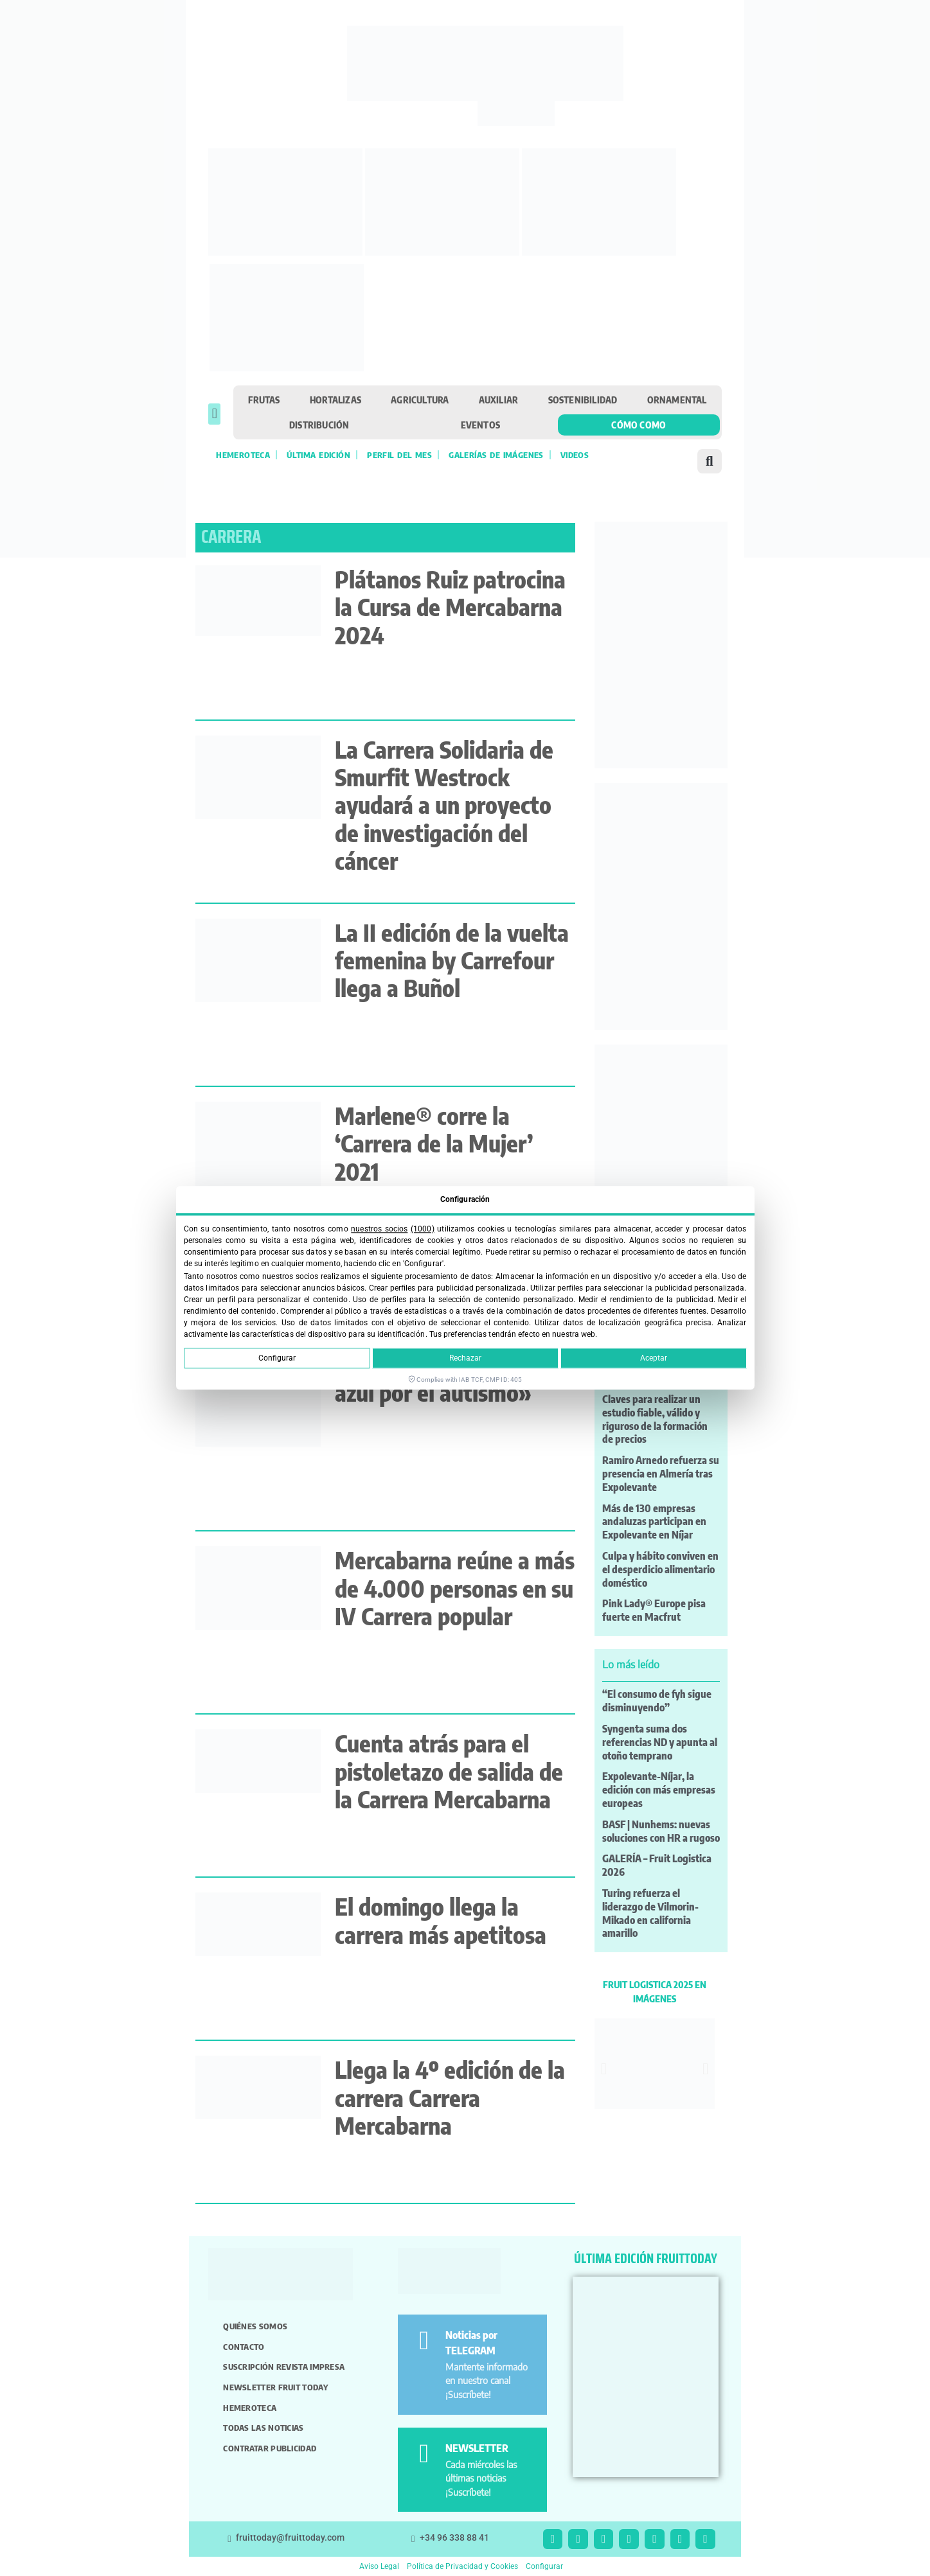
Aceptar (653, 1358)
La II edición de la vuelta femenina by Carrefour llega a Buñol (452, 960)
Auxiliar (499, 399)
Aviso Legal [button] (379, 2566)
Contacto (243, 2347)
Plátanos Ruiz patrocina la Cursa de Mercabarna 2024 (450, 607)
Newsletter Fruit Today (275, 2387)
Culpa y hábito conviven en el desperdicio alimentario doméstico (660, 1569)
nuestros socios (379, 1228)
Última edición (318, 455)
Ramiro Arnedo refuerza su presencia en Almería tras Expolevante (660, 1474)
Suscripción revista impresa (283, 2366)
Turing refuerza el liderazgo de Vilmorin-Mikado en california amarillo (650, 1913)
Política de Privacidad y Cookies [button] (462, 2566)
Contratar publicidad (269, 2448)
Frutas (264, 399)
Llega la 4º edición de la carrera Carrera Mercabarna (450, 2097)
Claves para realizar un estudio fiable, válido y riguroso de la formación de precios (655, 1419)
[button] (214, 414)
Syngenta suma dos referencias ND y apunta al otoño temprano (659, 1742)
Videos (574, 455)
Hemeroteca (243, 455)
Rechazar (465, 1358)
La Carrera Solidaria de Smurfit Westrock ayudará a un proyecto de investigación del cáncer (444, 805)
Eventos (480, 424)
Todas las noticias (263, 2427)
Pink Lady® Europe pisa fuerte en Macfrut (654, 1610)
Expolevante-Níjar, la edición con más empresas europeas (658, 1790)
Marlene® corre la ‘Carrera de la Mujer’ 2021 (434, 1143)
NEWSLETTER (476, 2448)
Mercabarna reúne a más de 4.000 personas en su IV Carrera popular (455, 1588)
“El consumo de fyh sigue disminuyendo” (656, 1701)
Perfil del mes (399, 455)
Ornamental (677, 399)
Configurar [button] (544, 2566)
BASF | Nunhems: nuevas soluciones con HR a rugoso (661, 1831)
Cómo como (638, 424)
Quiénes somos (255, 2326)
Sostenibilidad (583, 399)
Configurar (277, 1358)
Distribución (319, 424)
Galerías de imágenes (496, 455)
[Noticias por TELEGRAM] (424, 2340)
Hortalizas (335, 399)
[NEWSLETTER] (424, 2453)
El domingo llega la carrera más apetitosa (440, 1920)
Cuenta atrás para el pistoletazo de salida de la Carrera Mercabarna (449, 1771)
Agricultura (420, 399)
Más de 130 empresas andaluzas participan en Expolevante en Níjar (654, 1522)
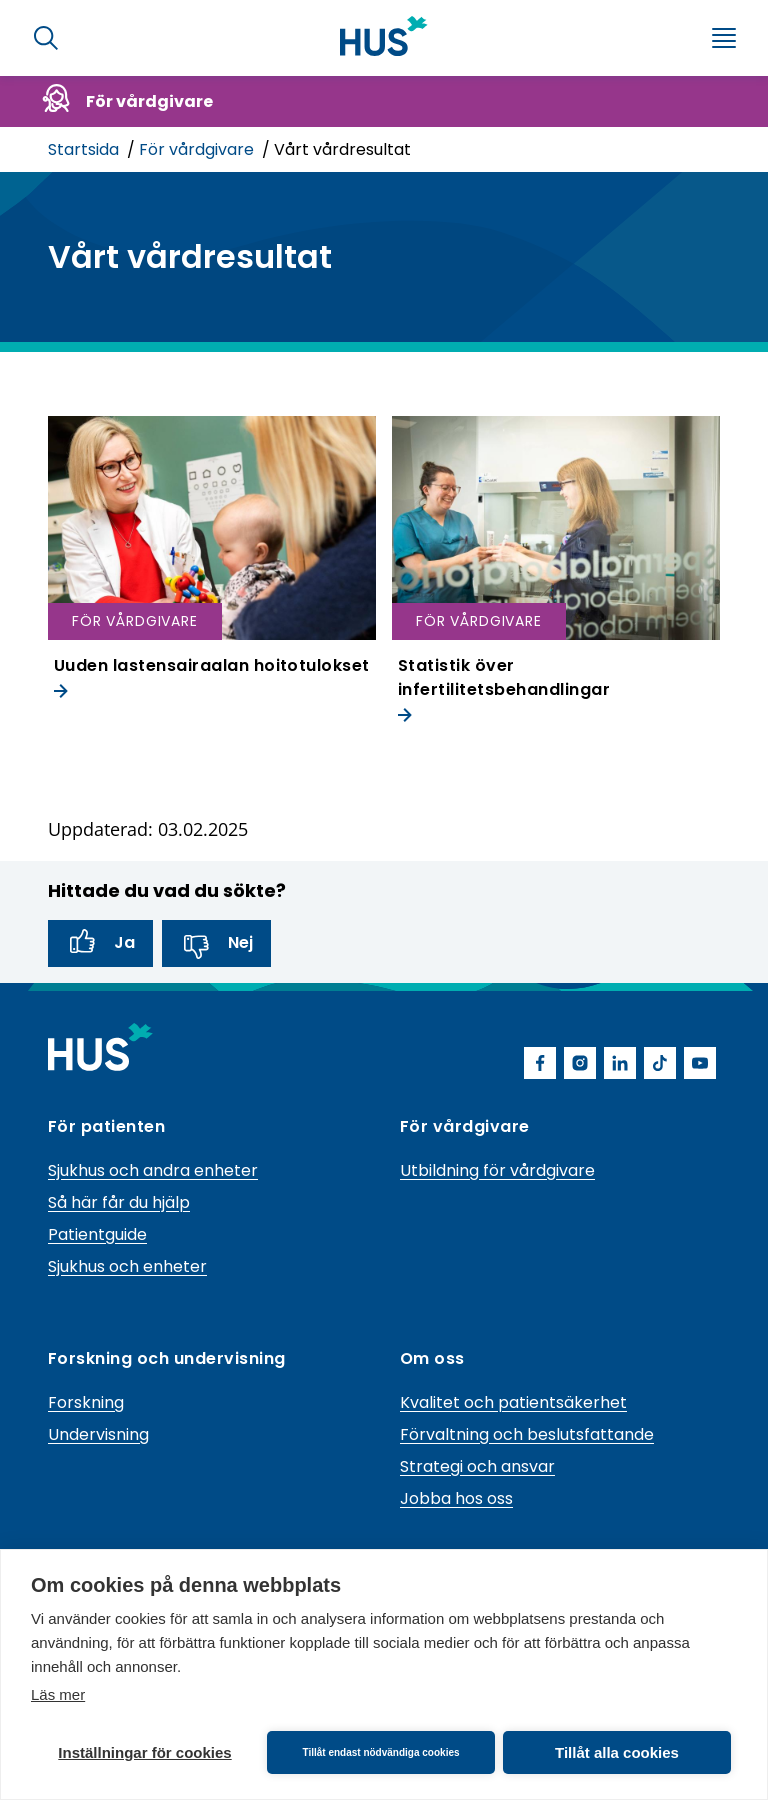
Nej (216, 944)
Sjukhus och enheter (127, 1266)
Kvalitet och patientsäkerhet (513, 1402)
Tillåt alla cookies (617, 1752)
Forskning (86, 1402)
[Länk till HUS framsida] (384, 36)
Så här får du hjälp (119, 1202)
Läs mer (58, 1694)
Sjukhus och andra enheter (153, 1170)
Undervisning (98, 1434)
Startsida (85, 149)
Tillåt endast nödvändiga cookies (380, 1752)
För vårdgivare (198, 149)
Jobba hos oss (456, 1498)
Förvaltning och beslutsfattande (527, 1434)
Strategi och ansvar (477, 1466)
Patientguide (97, 1234)
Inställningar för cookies (144, 1752)
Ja (100, 944)
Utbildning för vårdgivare (497, 1170)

------------

**PROBLEM DESCRIPTION:** Using only the listing above, restate exactly the lines from the line containing "La II edición" through the line containing "Hortalizas (335, 399)", both included.

**RESPONSE:**
La II edición de la vuelta femenina by Carrefour llega a Buñol (452, 960)
Auxiliar (499, 399)
Aviso Legal [button] (379, 2566)
Contacto (243, 2347)
Plátanos Ruiz patrocina la Cursa de Mercabarna 2024 (450, 607)
Newsletter Fruit Today (275, 2387)
Culpa y hábito conviven en el desperdicio alimentario doméstico (660, 1569)
nuestros socios (379, 1228)
Última edición (318, 455)
Ramiro Arnedo refuerza su presencia en Almería tras Expolevante (660, 1474)
Suscripción revista impresa (283, 2366)
Turing refuerza el liderazgo de Vilmorin-Mikado en california amarillo (650, 1913)
Política de Privacidad y Cookies [button] (462, 2566)
Contratar publicidad (269, 2448)
Frutas (264, 399)
Llega la 4º edición de la carrera Carrera Mercabarna (450, 2097)
Claves para realizar un estudio fiable, válido y riguroso de la formación de precios (655, 1419)
[button] (214, 414)
Syngenta suma dos referencias ND y apunta al otoño temprano (659, 1742)
Videos (574, 455)
Hemeroteca (243, 455)
Rechazar (465, 1358)
La Carrera Solidaria de Smurfit Westrock ayudará a un proyecto de investigación del cáncer (444, 805)
Eventos (480, 424)
Todas las noticias (263, 2427)
Pink Lady® Europe pisa fuerte en Macfrut (654, 1610)
Expolevante-Níjar, la edición con más empresas europeas (658, 1790)
Marlene® corre la ‘Carrera de la Mujer’ 2021 (434, 1143)
NEWSLETTER (476, 2448)
Mercabarna reúne a más de 4.000 personas en su IV Carrera popular (455, 1588)
“El consumo de fyh sigue disminuyendo” (656, 1701)
Perfil del mes (399, 455)
Ornamental (677, 399)
Configurar [button] (544, 2566)
BASF | Nunhems: nuevas soluciones con HR a rugoso (661, 1831)
Cómo como (638, 424)
Quiénes somos (255, 2326)
Sostenibilidad (583, 399)
Configurar (277, 1358)
Distribución (319, 424)
Galerías de imágenes (496, 455)
[Noticias por TELEGRAM] (424, 2340)
Hortalizas (335, 399)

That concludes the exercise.